By Pam Fong. Random House Studio, 2022. 40 pages. $17.99/hardcover; $10.99/eBook. Recommended for ages 4–8.

I’ve always loved reviewing children’s books, not only for their direct story lines but also for their art, which so often expands the dimensions of the story beyond the word and page. At the same time, my reverence for this art recoiled at naming it “illustration,” as if it existed only secondarily to the prose: to signal, as it were, the action in the main ring. It actually is so much more vital to the reader’s experience. So you can imagine how justified I felt in this conviction when I was asked if I might be interested in a book that—apart from its humble title—plays mum in regard to text.

Artist Pam Fong’s two characters, a determined little marmot and her resourceful friend, a little bird, act out their intertwined lives amidst the larger character of a forest; both are nurtured and nurturing without one word passing between them. How odd, you may say, animals are usually so eloquent—from folk tales to Dr. Suess! And yet, even without an explicit story line, Fong’s animals speak volumes by only the artistry devoted to their attention and actions. Though they don’t have names, both the feathered and the furred stand out on the strength of their personalities and deeds.

Marmot is an actor we first find in a homemade clearing, hefting a watering can almost as big as herself over both needled and leaved tree seedlings. Home peeks out from the edge of the first page: a no-nonsense lodge of bamboo tubes lashed together with what look to be sturdy vines—all natural materials in a form of functional design. The same is true for a birdhouse, where, from the porch, a little bird observes closely, probably the most untroubled moment in this whole saga.

Determined as they both are—bird and marmot—to meet their heavy domestic cares, which are always attended to (one surmises by their alert postures), we viewers are the first to notice a tendril of smoke, diaphanous and deadly, winding its way into our clearing on the very top of the second page. But no sooner than we are wrapped in watchful wonder by this, we are joined on the next page by an equally alert, ready marmot. A still-dripping watering pail stands beside both arms and a body that is already released to attend to an unexpected and urgent interruption. Next a little black nose and eyes are lifted to the ominous sight and smell of dark smoke emerging over the hill.

In the next four panels, a high-tech helicopter is releasing a smudge of blue water into a threatened forest, and we sit on the shoulders of our determined marmot, taking it all in.

If the scenes in the next flow of pages are only halfway true, as they indubitably are, marmots are the equal of Homo sapiens in toolmaking and use. The tools piled in a homemade wagon are put to immediate use defending what’s left to defend by both dark of night and light of day, and through a medley of different seasons with both easy and hard weather!

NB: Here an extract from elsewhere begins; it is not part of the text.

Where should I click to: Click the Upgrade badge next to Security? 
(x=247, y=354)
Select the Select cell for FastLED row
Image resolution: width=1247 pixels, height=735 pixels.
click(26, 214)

Before silent films became talkies, successful actors put their emotions into not words but expressions and actions on an operatic scale. Now the determined marmot and her resourceful, winged friend likewise express with eloquence a tale of the joys and perils of our contemporary lives: perils, as we all know, almost too breathless for words. Our two friends with their united, soulful efforts tap out a semaphore of needs that are met together. And we join in without a word wasted, discovering more to see and sense than we ever saw before.


Jim Foritano attends Cambridge (Mass.) Meeting.